> [PAGE EXTRACT]:
--- BEGIN ---

Feudalism, the system that preceded capitalism in Europe, was based on the ownership of land by landlords, and their exploitation of serfs, who owned no land and had to work for these landowners to survive. The production and trade of goods and clothing was monopolized by a few skilled craftsmen and merchants. Because of the increase in international trade, production had to be carried out on a much larger scale. This system was not able to produce the increased amount of goods and was therefore replaced by manufacturing, a system in which many craftsmen still producing goods by hand were brought together in a single "manufactury" or factory. This enabled each craftsman to specialize in performing a single task in production (e.g. putting the heel on all the shoes produced, instead of working on the entire shoe). This division of labor and specialization increased the amount of shoes, cloth, and other goods produced.

But commerce and trade kept expanding, especially overseas, and more and more goods were needed. The old manufacturing system was no longer sufficient. Machines were invented to speed production, and large-scale industries, based on the use of these newly-invented machines, steam, and water power, were developed. It is in this historical context that we can see how Africa and the slave trade were connected to this history-making process. The slave trade was caused by the development of capitalism. It also made an important contribution to the continued development of capitalism.





This contribution to capitalism's development was made on two continents - Europe (especially in England) and North America (in the United States). Let us look briefly at some of the aspects of this relationship: markets, land, labor, and profit.

--- END ---

> [GIVEN TASK]:
Using the passage above on feudalism and capitalism, answer these questions:
(a) What did serfs have to do to survive?
(b) What example does the passage give of a single task a craftsman might specialize in?
(c) On which two continents was the slave trade's contribution to capitalism made?

> [RECORDS SUPPLIED]:
--- BEGIN ---

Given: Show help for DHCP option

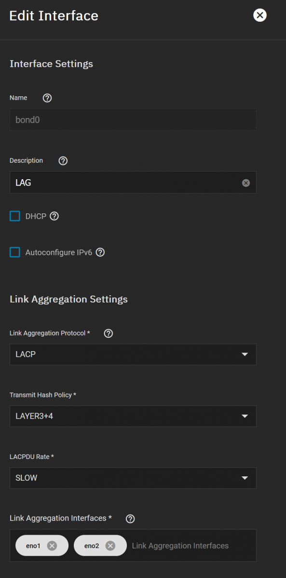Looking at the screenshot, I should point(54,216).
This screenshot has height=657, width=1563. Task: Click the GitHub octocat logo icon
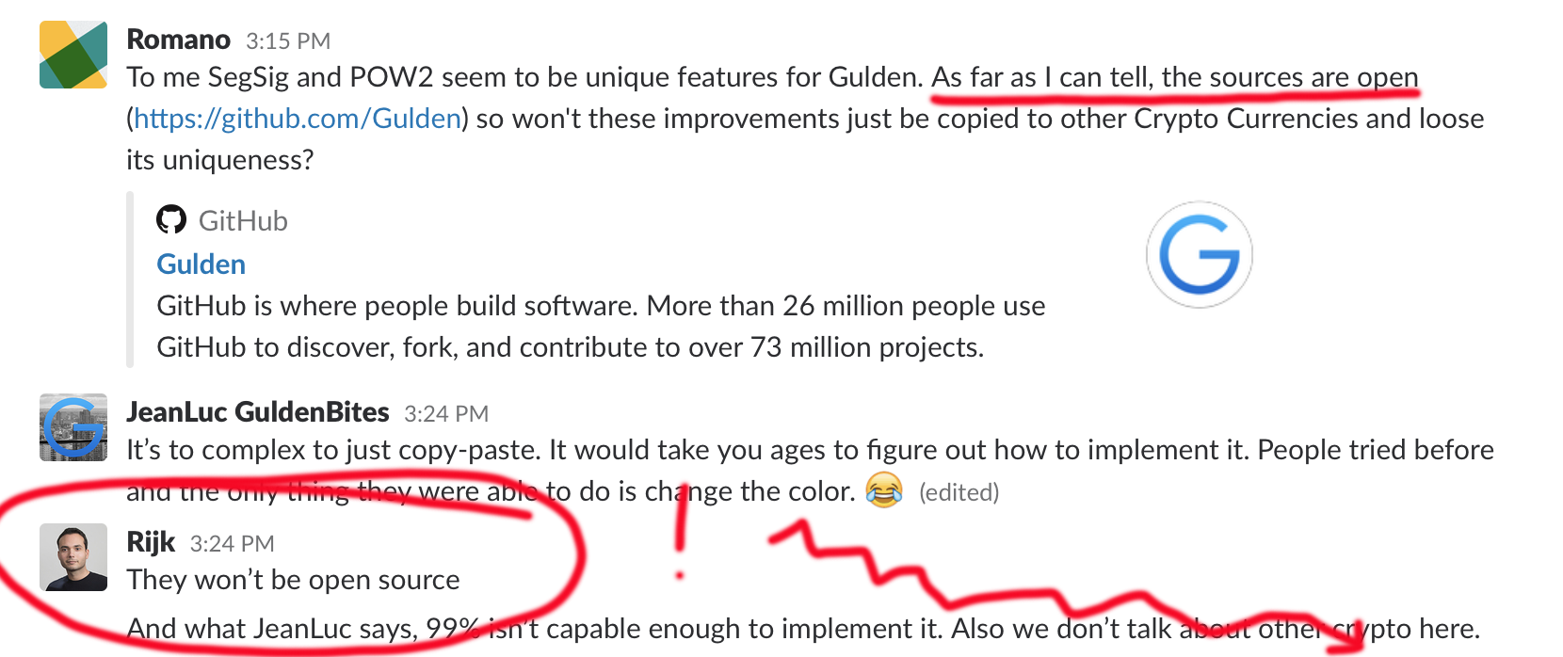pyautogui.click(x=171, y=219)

--- END ---
--- BEGIN ---

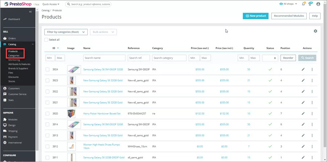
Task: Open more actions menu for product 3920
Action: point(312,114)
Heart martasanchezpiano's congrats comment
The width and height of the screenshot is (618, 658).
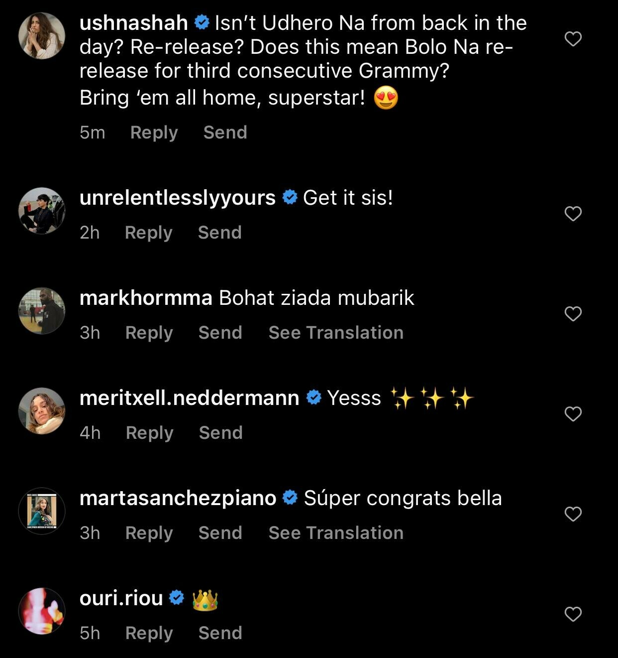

--- END ---

> [ANSWER FOR THE TASK]:
(a) They had to work for the landowners.
(b) Putting the heel on all the shoes produced.
(c) Europe (especially England) and North America (the United States).